·7 min read

Stop Reaching for Kafka. Your Postgres Is Already a Queue.

PostgreSQLArchitectureBackend

Every time two services need to talk to each other, someone in the architecture meeting says the word “Kafka.” Then everyone nods, the ticket gets filed, and three sprints later you're running a broker cluster, managing consumer groups, dealing with schema registries, and writing runbooks for dead-letter queues — all so you could propagate a row change from one database to another.

I'm tired of watching teams do this to themselves.

We recently had to sync two separate Postgres databases bidirectionally. Accounts created in one system needed to appear in the other. Updates needed to flow both ways. Deletes needed to cascade. The classic setup that screams “message queue.”

We didn't use one. Here's why that was the right call, and why you're probably overbuilding too.


The Controversial Take

A message queue is not an architecture. It's a coping mechanism for when you've already made your system too complicated.

Kafka is extraordinary at what it does — high-throughput, multi-consumer, replayable event streams. It's also a distributed system you now have to operate, monitor, and reason about, on top of the two systems you already had. Most teams adopting it for service-to-service sync don't need 99% of what it gives them. They need: “when row A changes in database 1, update row B in database 2.” That's it.

Postgres has had everything you need to do this for decades. You're just not using it.


The Pattern: Event Tables

Every database change that needs to sync gets written to a small event table — in the same database, in the same transaction. No separate service, no network hop, no “at least once vs exactly once” philosophy debate.

CREATE TABLE sync_events (
    id         bigint PRIMARY KEY GENERATED ALWAYS AS IDENTITY,
    record_id  integer NOT NULL,
    event_type text NOT NULL  -- 'insert' | 'update' | 'delete'
);

A database trigger populates this table. No application code touches it on the producer side. The database is the source of truth, so the database writes the event. This is the transactional outbox pattern, and it's been a known solution since at least 2015. The reason people skip it is that “queue table” doesn't sound impressive in an architecture diagram.


The Consumer Is Just a Loop

A single daemon process polls the event table every few seconds, processes each row, and deletes it — all in the same transaction. The deletion and the side effect are atomic. If the process crashes, the row survives and gets retried on the next poll. No event is ever lost.

for (;;) {
    const events = await fetchPendingEvents()
    for (const event of events) {
        await processAndDelete(event)  // one transaction, both steps
    }
    await sleep(Duration.ofSeconds(2))
}

That's the entire consumer. The operational complexity of your “message broker” is now a for loop and a sleep.

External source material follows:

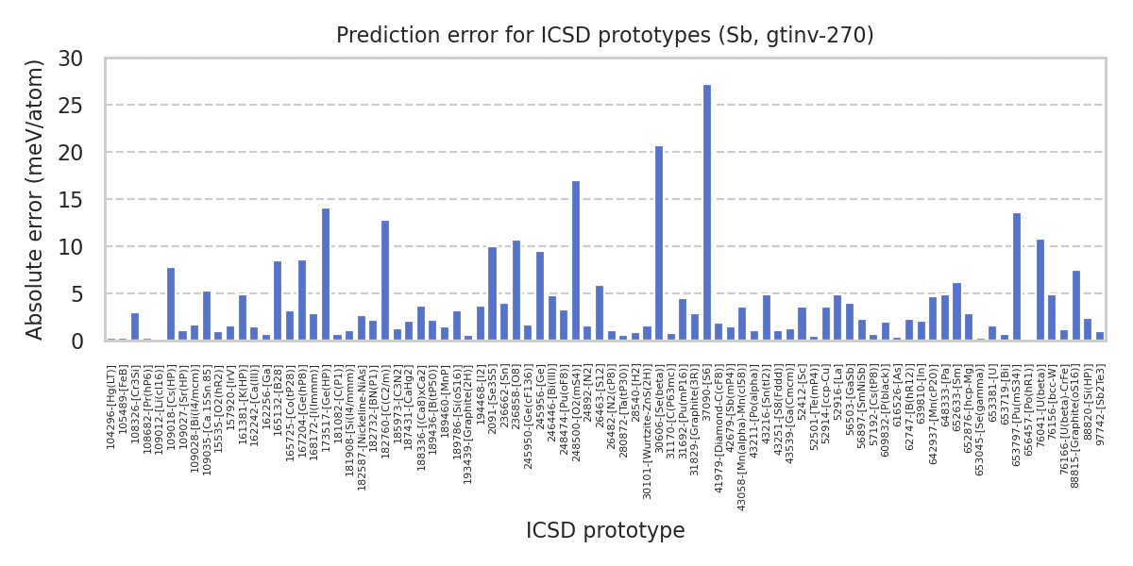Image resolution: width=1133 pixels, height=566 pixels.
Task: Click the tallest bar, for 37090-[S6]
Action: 707,213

What About Exactly-Once Delivery?

Kafka evangelists love bringing up delivery semantics. Here's the reality: Kafka doesn't give you exactly-once processing either — it gives you exactly-once delivery, which is useless if your handler isn't idempotent. You still have to write idempotent consumers. Once you do that, at-least-once delivery (which is what the event table gives you) is functionally identical.

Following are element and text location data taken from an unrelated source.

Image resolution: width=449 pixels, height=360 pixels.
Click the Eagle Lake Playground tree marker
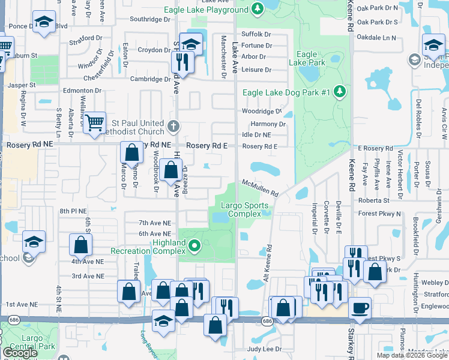coord(258,9)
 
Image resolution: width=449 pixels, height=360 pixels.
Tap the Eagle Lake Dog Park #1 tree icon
coord(341,91)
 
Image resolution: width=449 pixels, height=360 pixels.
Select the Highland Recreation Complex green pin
coord(194,245)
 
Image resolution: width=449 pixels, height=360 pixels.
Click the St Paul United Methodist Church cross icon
coord(173,126)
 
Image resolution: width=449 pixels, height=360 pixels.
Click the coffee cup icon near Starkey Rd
coord(360,308)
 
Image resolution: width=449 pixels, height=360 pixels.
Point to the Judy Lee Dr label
coord(264,349)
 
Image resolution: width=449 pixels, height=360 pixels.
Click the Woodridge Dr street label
coord(261,111)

Your handlers should be upserts. If they are, processing the same event twice does nothing. The “exactly-once” conversation becomes irrelevant.


Concurrent Workers Without a Lock Service

You might want multiple instances of the daemon running for redundancy. But you don't want all of them processing the same events. The usual answer is ZooKeeper, or Redis, or some external coordination service.

Postgres already has advisory locks. One line:

SELECT pg_try_advisory_lock(12345)

The lock is held for the lifetime of the connection. The process that gets it processes events. The others poll until they can acquire it. No external service, no distributed consensus algorithm, no new thing to operate.

Use the non-blocking pg_try_advisory_lock, not the blocking version. A blocking lock query sitting open for hours is invisible noise in your database monitoring and prevents vacuum from cleaning up dead tuples. Poll instead.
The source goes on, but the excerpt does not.